8 Responses to “Baking Oatmeal Molasses Bread”
  1. Shannon says:

    Thank you for the article. I plan to make and bake the Oatmeal Molasses Bread this Sunday with my two grown up children….we’ll work in the garden while it ‘rises’ and have a salad with warm slices in the afternoon. All the best~~Shannon Jewel, Bicycle Bakery

  2. Gracie says:

    This bread looks like it isn’t too heavy, which I like, and sounds delicious. Also like your use of the small marble mortar to hold jam… fun!

  3. Theo says:

    I’ve been looking around for bread ideas. This looks excellent!

  4. Tracy says:

    Looks scrummy! And versatile.

  5. ali says:

    I though molasses was not useful at all. I didn’t know it could be use in baking.
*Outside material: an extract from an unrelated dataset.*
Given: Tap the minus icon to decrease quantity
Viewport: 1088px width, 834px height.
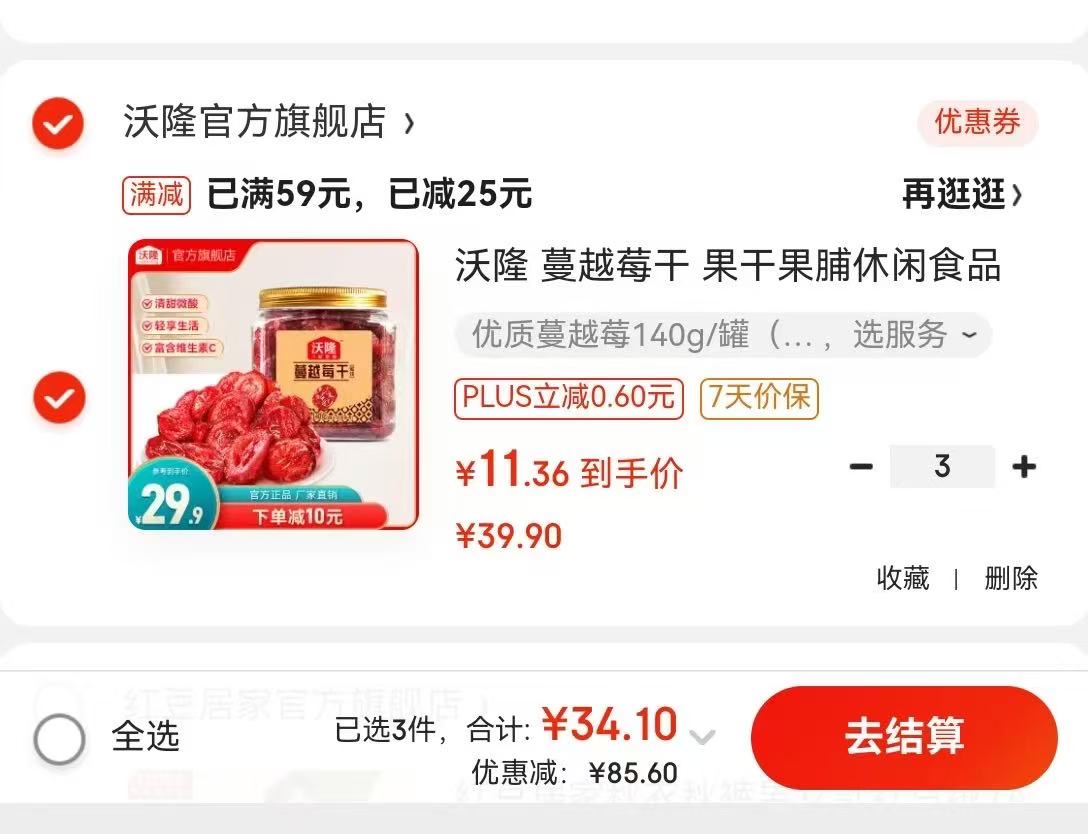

Will have to try this recipe.

  6. Carla says:

    I am actually a big fan of molasses due to it’s dark deep taste, and I especially like the fact that you substituted the butter with the oil. I used my private stash of special spanish oil. And it was wonderful. thank you for sharing.

    • Lynn says:

      Carla, Glad you enjoyed the bread. I’d love to know the name of your special stash of Spanish oil to check it out. Always fun to try new things. If you have any recipes to share utilizing molases, let us know!